Saturday, August 27, 2022

#2,806. The Cassandra Crossing (1976) - Infection Triple Feature

 





A star-studded disaster film in the same vein as The Poseidon Adventure, The Towering Inferno, and Earthquake, director George P. Cosmatos’ The Cassandra Crossing floods the screen with action and intrigue aplenty, and while some of what transpires might come off as a bit silly, the movie has an energy that’s positively... well, infectious!

A trio of terrorists attempts to blow up a high-security lab at the World Health Organization in Geneva, Switzerland. There’s a brief shootout with the building’s security, during which a container housing a deadly experimental virus is struck. One of the terrorists (played by Lou Castel) manages to escape and make his way to a nearby station, where he sneaks onto a train headed for Stockholm.

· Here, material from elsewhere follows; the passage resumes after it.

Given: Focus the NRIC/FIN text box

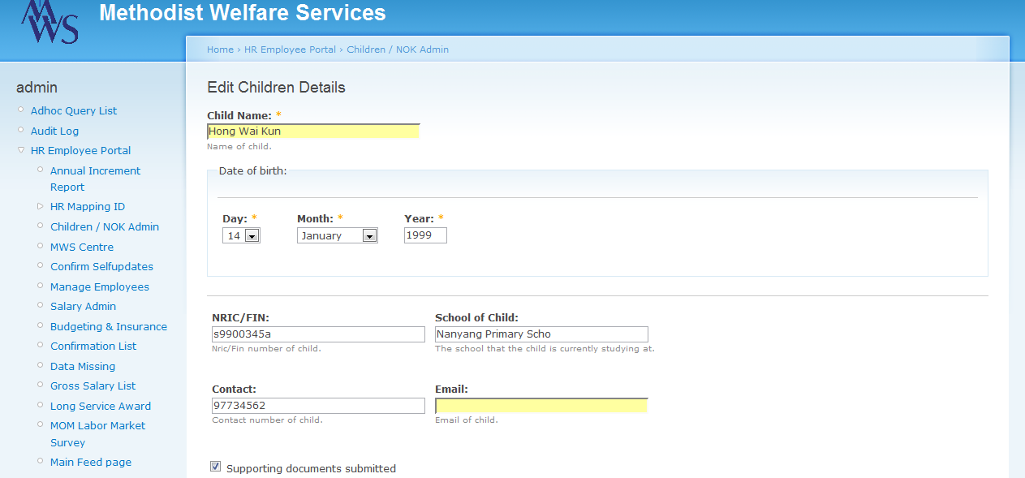Looking at the screenshot, I should click(318, 334).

Also on board this train are doctor Jonathan Chamberlain (Richard Harris); Chamberlain’s ex-wife Jennifer (Sophia Loren); socialite Nicole Dressler (Ava Gardner) and her boy-toy Robby (Martin Sheen); a federal agent posing as a Reverend (O.J. Simpson); a nanny (Alida Valli) and her young charge; Concentration camp survivor Herman (Lee Strasberg); a conductor named Max (Lionel Stadler), and nearly a thousand other passengers. What none of them realize is the stowaway terrorist has been infected with a virus similar to the pneumonic plague, and the longer he is permitted to roam free, the more danger there is of an outbreak.

To prevent the virus from spreading any further, Colonel Stephen Mackenzie (Burt Lancaster) of U.S. Military Intelligence, working inside WHO headquarters with doctor Elena Stradner (Ingrid Thulin), re-routes the train to Poland, where it must pass over a dilapidated bridge known as the Cassandra Crossing before reaching its final destination.

The moment the opening titles end, The Cassandra Crossing is off and running, with a well-staged showdown between the terrorists (who have discovered that the U.S. Army is conducting germ warfare experiments in a neutral country) and the WHO security forces. The tension continues to mount when the surviving terrorist, clearly infected with the virus, boards the train, where, after hiding out in the baggage car (and stealing water from the cage of a Basset Hound), he takes a stroll, infecting a number of other passengers including a young singer named Susan (Ann Turkel).

Once they’ve tracked the terrorist’s whereabouts, Mackenzie contacts Dr. Chamberlain by radio and informs him of the potential danger, essentially putting the doctor in charge on the situation. Scenes in which the sick are identified and quarantined (surprisingly, Dr. Chamberlain takes hardly any precautions when dealing with the infected) are followed by more harrowing sequences, when army personnel, wearing Hazmat suits and brandishing automatic weapons, board the train and force everyone to turn over their personal belongings. It’s one of several moments in which The Cassandra Crossing draws a not-too-subtle parallel between U.S. forces and WWII-era Nazis. Even the train’s re-routed destination is a former Concentration Camp in Janov, Poland, the very camp where Lee Strasberg’s Herman lost his wife and children during the war.

Along with the tension and intrigue, The Cassandra Crossing offers up plenty of drama as well, from Chamberlain and Jennifer bickering early on to the revelation that Robby has been using Nicole as a front (and an unwitting one at that) to smuggle drugs across Europe. And if all this isn’t disturbing enough, there’s the added worry of a bridge that might very well collapse the minute the train tries to pass over it!

The story and situations are, at times, over-the-top, as are some of the performances, and there are moments that will have you rolling your eyes in disbelief. In one of the movie’s more ridiculous scenes, a helicopter flies overhead and drops a basket by rope, fully expecting Chamberlain and Jennifer, who are leaning out of the speeding train, to grab hold of it and place the body of the infected terrorist inside!

But the film moves along at a brisk pace, and there are a handful of nerve-racking sequences mixed in as well. So while The Cassandra Crossing may not rank among the elite of ‘70s disaster films, it’s far from the worst!